About half the hands go up immediately, then a bunch more with mild reluctance. There are only a couple of holdouts.
“Great,” says CyFi. “It’s a done deal. I’ll have the dads make the arrangements. Tyler’s going skydiving!”
Risa feels like the ultimate outsider, and she can’t help but feel these people are deluding themselves . . . but she also can’t help but wonder if maybe, just maybe, Tyler is really here in some real but immeasurable way. Whether it’s an illusion or not, she’ll never know. Like CyFi said, it’s a matter of faith.
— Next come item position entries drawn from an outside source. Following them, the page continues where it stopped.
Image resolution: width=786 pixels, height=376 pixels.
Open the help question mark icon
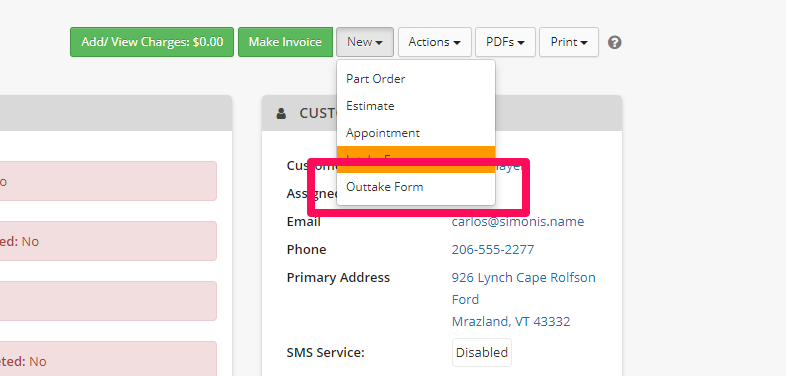coord(615,43)
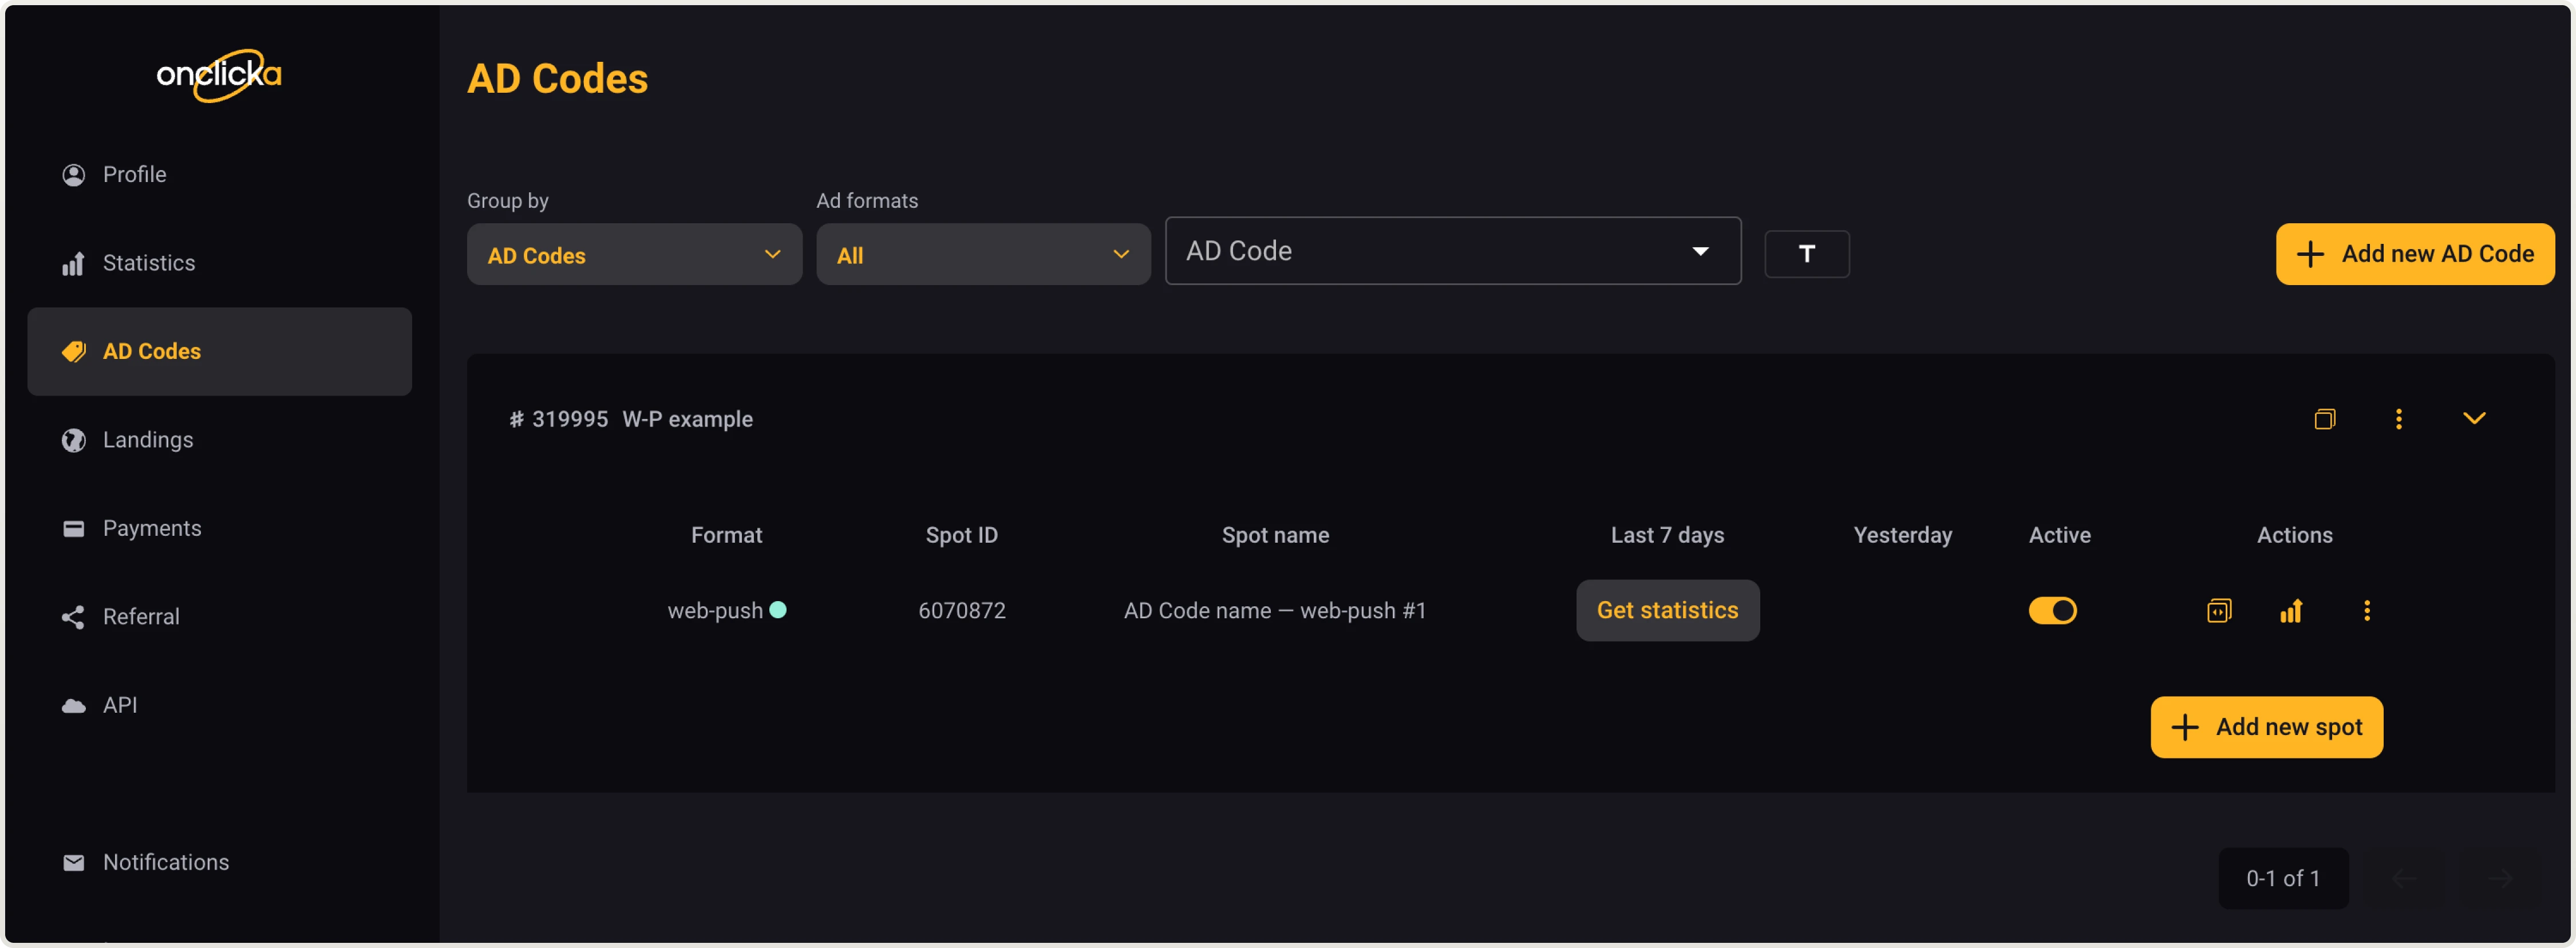Open Payments via the card icon
The image size is (2576, 948).
(x=74, y=528)
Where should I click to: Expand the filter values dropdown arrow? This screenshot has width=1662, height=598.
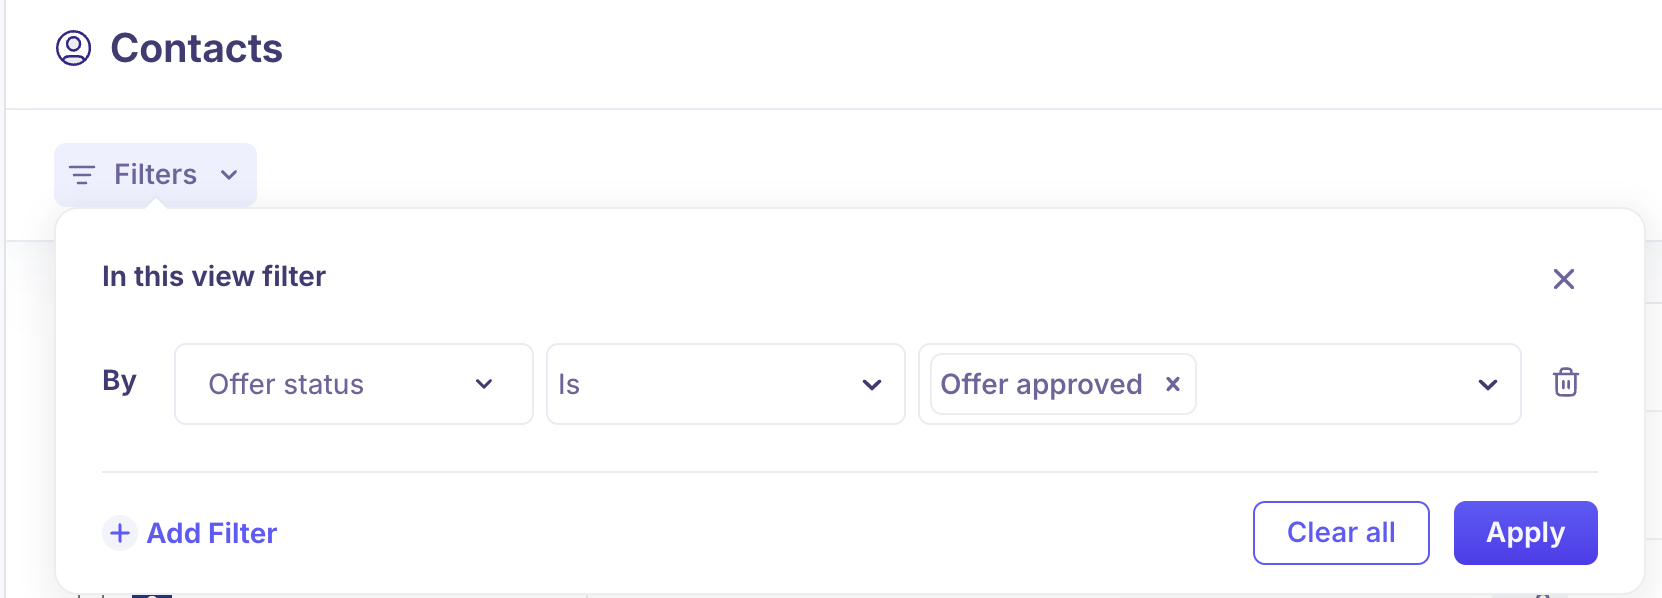(x=1488, y=384)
One thing’s for sure, though. If Tyler really is “present,” then he’s got a lot of growing up to do. Risa wonders if a divided person can grow up. Or if they’re stuck at the age at which they were unwound.
When the circle chat is through, CyFi walks Risa back to her room, and Risa can’t keep herself from giving at least one opinion.
“It’s all well and good what you’re playing at here, Cyrus,” Risa says, “but when you stood in front of Congress and fought for the Cap-17 law, you were doing something truly important.”
“Yeah—and look what good it did. We got Cap-17 through, and now there are even more crackdowns by the Juvies and ads convincing people what a good thing unwinding is. They use all our good intentions against us—you should know that more than anyone. I’m pretty damn smart, but no way am I smart enough to beat that.”